PRIMA DI TUTTO: CONTESTUALIZZARE

PRIMA DI TUTTO: CONTESTUALIZZARE

La più grave insidia nel prendersi cura dei problemi di giustizia, ed in particolare di temi forti come la tratta degli esseri umani, è cadere nella trappola dei pregiudizi.

Nella comunicazione servita dal pensiero dominante, si ricorre costantemente al medesimo espediente: la decontestualizzazione dei fatti.

Come si decontestualizza?

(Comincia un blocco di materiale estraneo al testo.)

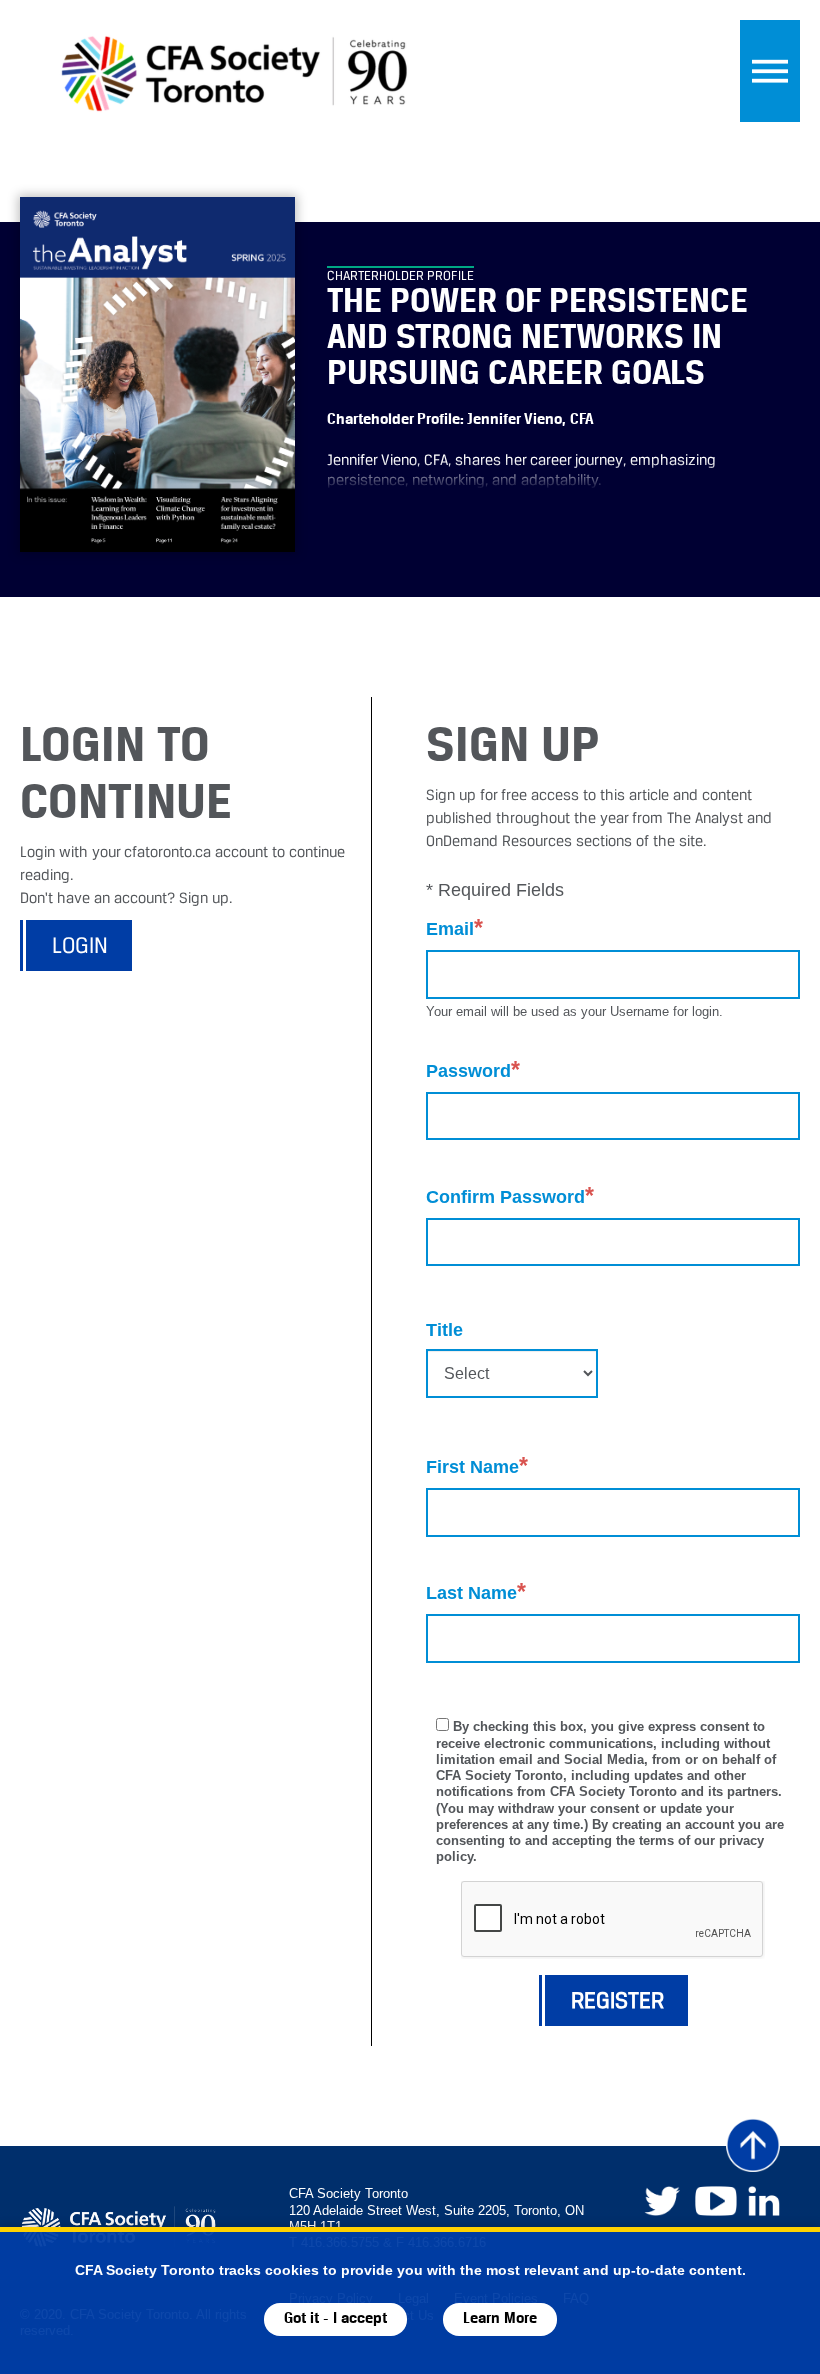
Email (454, 927)
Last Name (476, 1591)
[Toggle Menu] (770, 71)
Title (444, 1330)
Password (473, 1069)
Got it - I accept (335, 2318)
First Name (477, 1465)
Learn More (500, 2318)
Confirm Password (510, 1195)
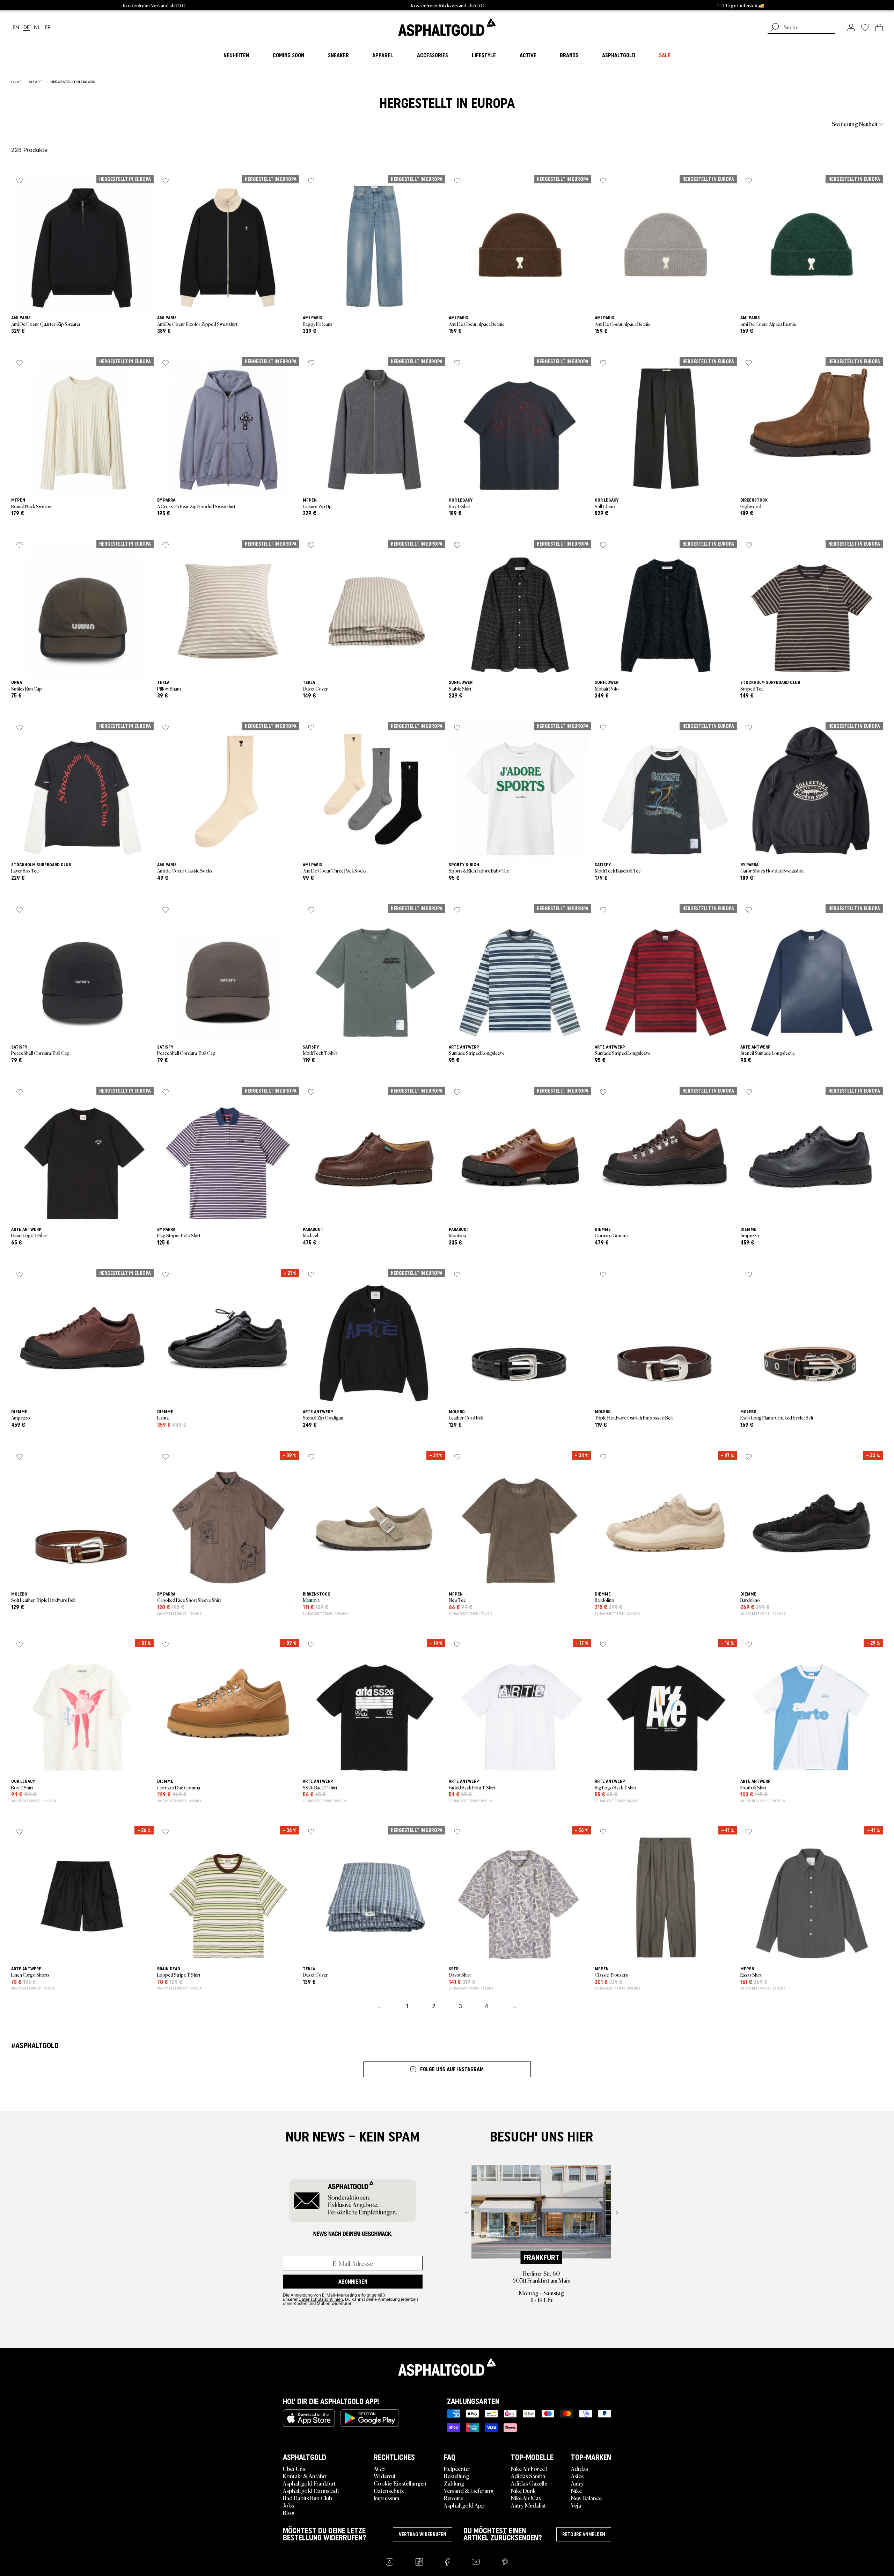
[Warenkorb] (879, 27)
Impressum (386, 2498)
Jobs (288, 2505)
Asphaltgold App (464, 2505)
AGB (379, 2468)
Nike (576, 2490)
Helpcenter (457, 2468)
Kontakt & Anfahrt (305, 2476)
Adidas (579, 2468)
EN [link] (16, 27)
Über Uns (294, 2468)
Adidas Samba (528, 2476)
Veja (576, 2505)
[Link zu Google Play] (369, 2418)
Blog (289, 2512)
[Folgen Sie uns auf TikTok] (419, 2562)
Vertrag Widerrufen (422, 2534)
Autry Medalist (528, 2505)
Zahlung (454, 2483)
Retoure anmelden (583, 2534)
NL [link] (37, 27)
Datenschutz (389, 2490)
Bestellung (456, 2476)
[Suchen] (775, 28)
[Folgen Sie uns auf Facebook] (447, 2562)
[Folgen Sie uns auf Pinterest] (505, 2562)
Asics (577, 2476)
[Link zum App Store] (309, 2418)
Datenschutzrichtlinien (321, 2299)
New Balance (586, 2498)
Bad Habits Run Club (307, 2498)
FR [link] (48, 27)
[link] (447, 27)
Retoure (453, 2498)
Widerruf (385, 2476)
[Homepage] (447, 2367)
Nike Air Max (526, 2498)
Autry (577, 2483)
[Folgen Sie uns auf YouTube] (476, 2562)
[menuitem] (49, 124)
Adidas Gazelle (529, 2483)
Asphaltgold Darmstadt (311, 2490)
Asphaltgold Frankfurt (309, 2483)
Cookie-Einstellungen (400, 2483)
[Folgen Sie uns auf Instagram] (389, 2562)
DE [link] (26, 27)
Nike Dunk (523, 2490)
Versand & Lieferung (469, 2490)
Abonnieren (352, 2281)
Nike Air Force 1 (529, 2468)
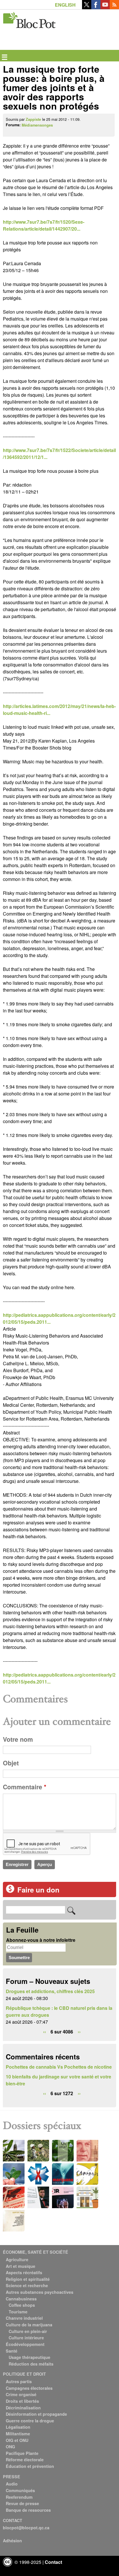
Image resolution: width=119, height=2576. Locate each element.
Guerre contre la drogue (30, 2421)
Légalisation (18, 2427)
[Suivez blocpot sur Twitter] (86, 7)
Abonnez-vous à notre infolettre (40, 1940)
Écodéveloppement (25, 2344)
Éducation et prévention (30, 2466)
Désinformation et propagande (36, 2414)
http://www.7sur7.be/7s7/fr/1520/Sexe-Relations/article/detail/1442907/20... (43, 225)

Si osserva un fenomeno, lo si riprende con uno strumento di osservazione, ed attraverso questo strumento si zooma l’inquadratura su un unico particolare, si sposta il fuoco di volta in volta a seconda della convenienza e si priva lo spettatore della visione di insieme.

Sul tema della tratta basta fare primo piano su un’immagine drammatica: i poveri resti spiaggiati di un bambino, la mano protesa di un naufrago che sta affogando, il frutto di una qualsiasi tragedia e si coinvolge lo spettatore in una “chiamata alla solidarietà”, come un tempo si faceva “alle armi”, confidando su una reazione istintiva del suo senso di giustizia.

Mai si propone la visione di insieme, mai si spiegano da dove tragga origine l’episodio ripreso ed a quale meta sia destinato. Tanto meno si spiega qual sia il contesto di interessi, di risorse, di opportunità, di violenza, di intenti al cui interno si può persino dominare con determinismo causale il singolo dramma di volta in volta ripreso. 

Per superare l’insidia postaci dai principali strumenti di comunicazione, occorre elaborare un metodo critico che ci avvicini alla realtà dei fatti, ovvero proprio la loro contestualizzazione nella concatenazione di cause che ci vengono strumentalmente occultate.